▽

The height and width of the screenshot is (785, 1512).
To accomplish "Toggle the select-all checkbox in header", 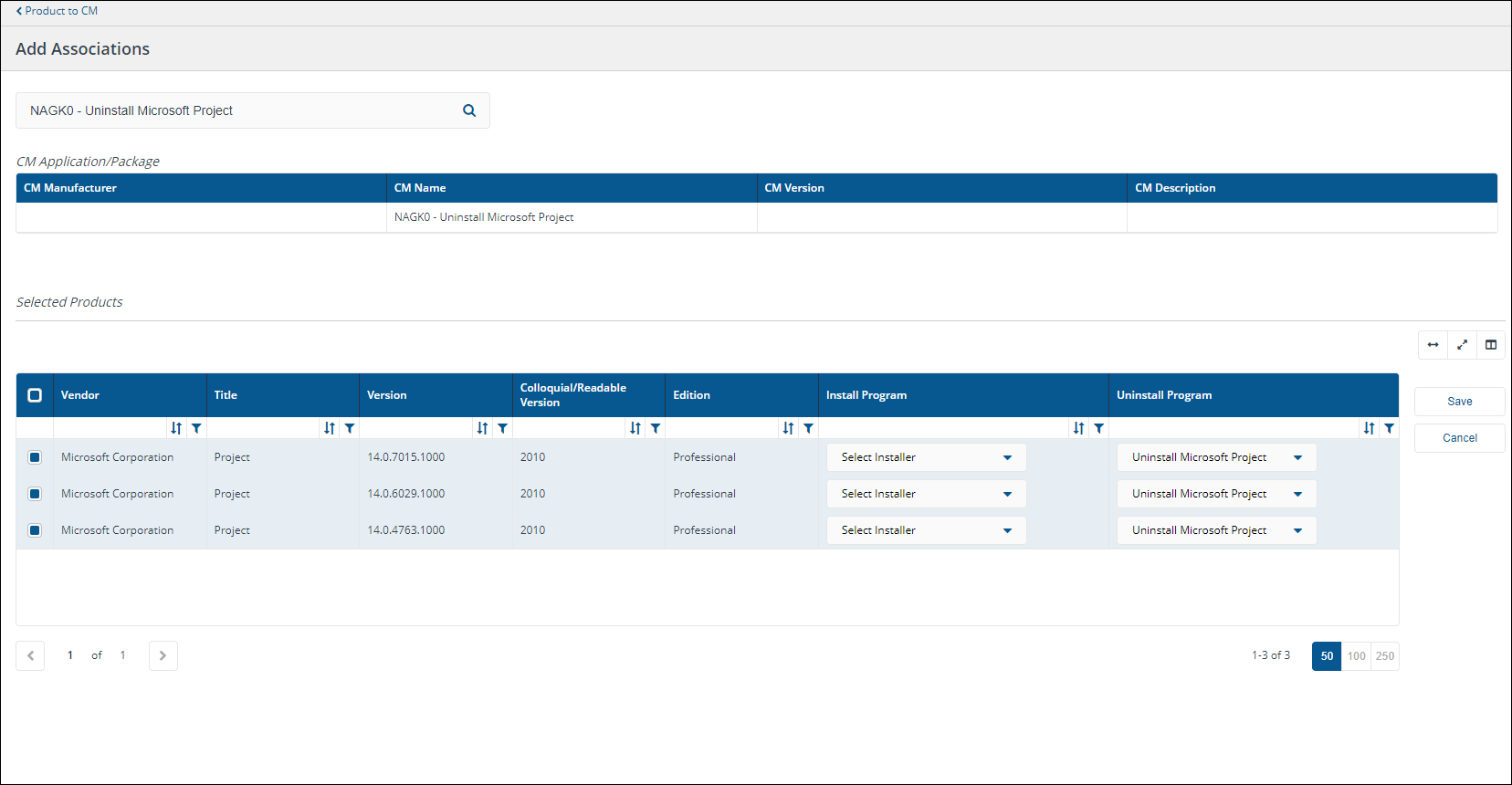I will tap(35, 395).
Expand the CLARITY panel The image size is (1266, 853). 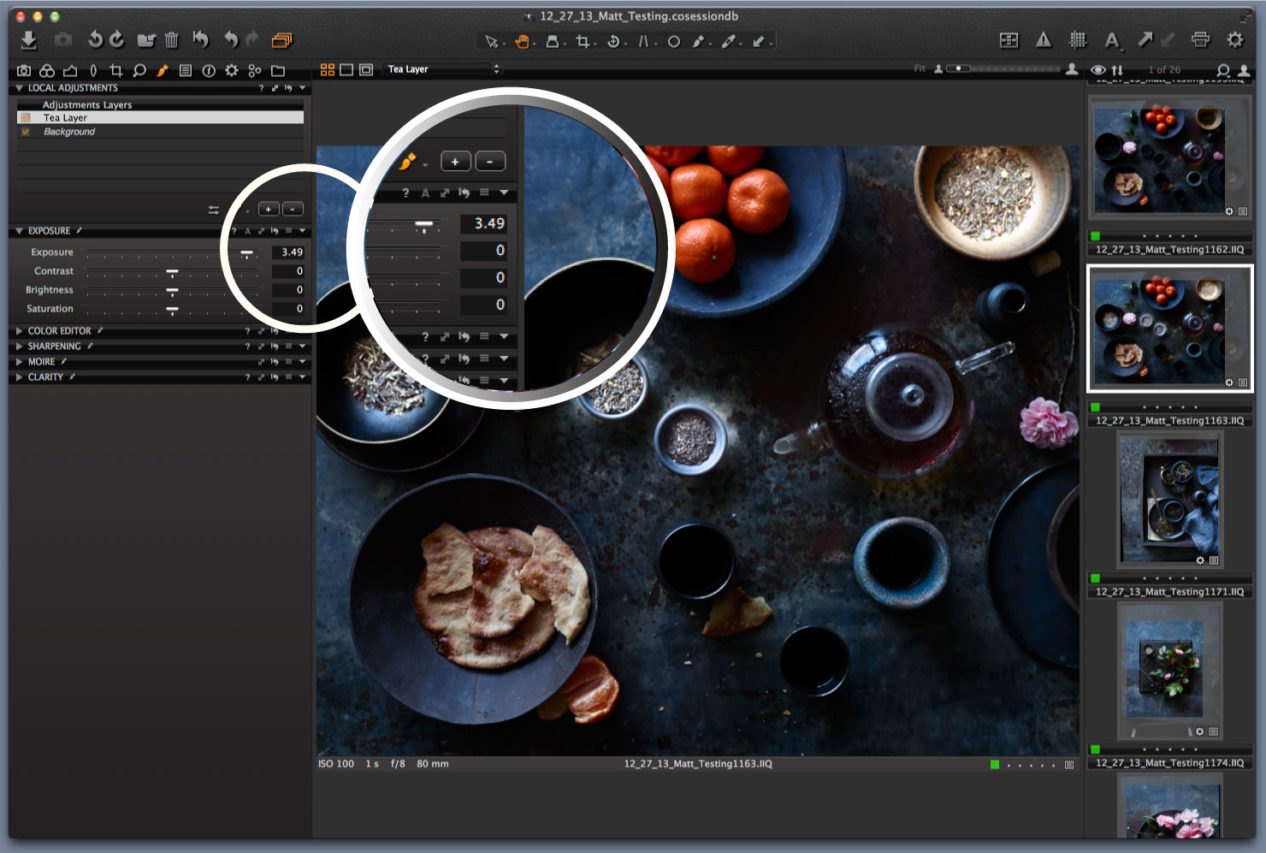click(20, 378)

△
▽

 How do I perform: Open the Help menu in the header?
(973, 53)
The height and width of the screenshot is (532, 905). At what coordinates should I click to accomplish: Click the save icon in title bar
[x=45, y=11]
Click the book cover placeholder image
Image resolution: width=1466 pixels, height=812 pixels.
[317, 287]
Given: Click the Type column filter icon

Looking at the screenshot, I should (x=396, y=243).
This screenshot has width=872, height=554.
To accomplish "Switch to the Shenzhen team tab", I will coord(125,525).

△

**Aim of the exercise**. Reproduce only the lines above spanning from the line containing "The height and width of the screenshot is (532, 905)." through the line containing "This screenshot has width=872, height=554.", word for word.

**Result below**.
The height and width of the screenshot is (532, 905). At what coordinates should I click to accomplish: Click the save icon in title bar
[x=45, y=11]
Click the book cover placeholder image
Image resolution: width=1466 pixels, height=812 pixels.
[317, 287]
Given: Click the Type column filter icon

Looking at the screenshot, I should (x=396, y=243).
This screenshot has width=872, height=554.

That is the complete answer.